Review by Anjelica V. Young
Drugs. Sex. A new Lost Generation—educated, indebted for this privilege, rendered alienated and isolated by the invasion of television in the home (“third parent TV” and “sister MTV”)—navigate Gay New York, gentrified neighborhoods, the final neighborhoods to delay gentrification, and ride the MTA. This is the story told in Train to Pokipse, Rami Shamir’s recent novel.
And Shamir is a powerful storyteller. “To forget the past is to threaten yourself with freedom, and it takes a really good storyteller to make a person accept the threat,” Shamir opens, introducing a challenge which POKIPSE meets by invading readers’ minds, forcing them to consider the context of our larger current political state as symptomatic of our interpersonal interactions. Shamir asks: “What’s more important than our responsibility to those closest to us in our society. If we can treat the ones we’re meant to love the most so coldly, what can we expect to receive from that mirror image of who we are collectively, which is expressed in our leaders?”
This enthralling story is all the more memorable for the sensitivity at its core. Shamir’s unnamed narrator is intimate with readers as he relays his experiences and wonderings as he explores his connection to his parents, the relationships formed within the undergraduate context, and the transformation of an innocent fascination with darkness into emotional alienation.
These analyses, done by a narrator who cherishes human connection, direct readers toward compassion, toward empathy. It is this empathy that constitutes the core of Pokipsie. Therein lies the true story of his generation.
Poughkeepise. POKIPSE. “There’s no other word like it,” Barney Rosset, in discussion with Shamir, had said about the first spelling. The etymology can be traced to a phrase in the Mahican Indian dialect: “Uppuquiip-ising,” which has been translated to “reed covered lodge by the water place in Rinaldi and Yasinsac’s Hudson Valley Ruins. Bound within the unnecessary letters of the word is a story of colonialism. Through the act of re-naming, Shamir re-appropriates language and calls to attention the complex relations involved in imperialism. This act demonstrates Shamir’s awareness of his novel as inhabiting a particular moment along a historical continuum.
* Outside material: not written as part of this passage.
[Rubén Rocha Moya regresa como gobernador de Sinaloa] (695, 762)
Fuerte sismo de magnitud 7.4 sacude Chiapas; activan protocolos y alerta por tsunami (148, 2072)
Rami’s homage to literary tradition provides a framework in which readers find grounding in historical tradition: we become aware of the continuum of history and our own perpetuation of it.
POKIPSE calls to mind Vladimir Erofeev’s Moscow to the End of the Line as a story of hope during a period of political darkness. Shamir is not didactic, but rather encourages active citizenship through our engagements with one another. Pokipse is exemplary of what happens when humans forego basic kindness: “In the morning we were children, by evening we had slaughtered one another’s children.”
Shamir is stylistically innovative; he invigorates narrative traditions to tell his story in a way appropriate to New York in the 21st century. Because of this, the novel’s connection to James Joyce goes beyond the incorporation of passages from Ulysses (Lotus Eaters). The story’s first person narration is interrupted by letters and words as the N train speeds past graffiti. Lyrics from Yo La Tengo, Roxy Music, The Ramones, Neutral Milk Hotel, Radiohead, Jeff Buckley also interrupt (and formulate) the narration herein exhibited. The modernist theme of city-as-character as representative of the deep influence of urban life upon its subjects manifests in many ways in Pokipse. Reminiscent of John Dos Passos’ Manhattan Transfer is the invasive presence of the MTA announcer reminding its passengers of their physical location. The announcements become increasingly important as the narrative continues. This story is not (could not be) told linearly. It is temporally disorienting: the Watchtower reports the time to be 8:46 or 9:03 throughout the story.
Read Pokipse in 50 years and experience a clearly articulated representation of the aughts (or however they consent toward nomenclature) in New York. Read Pokipse tomorrow and become deeply moved toward social and personal responsibility, toward sensitivity, to live on in this decade.
(Train To Pokipse is available at St. Mark’s Bookshop, Spoonbill and Sugartown Booksellers, and online through Underground Editions: http://undergroundeditions.bigcartel.com/. )
Citation:
Rinaldi, Thomas E., Yasanic, Rob. Forgotten Landmarks of an American Landscape. 2006. University Press of New England. Lebanon, NH.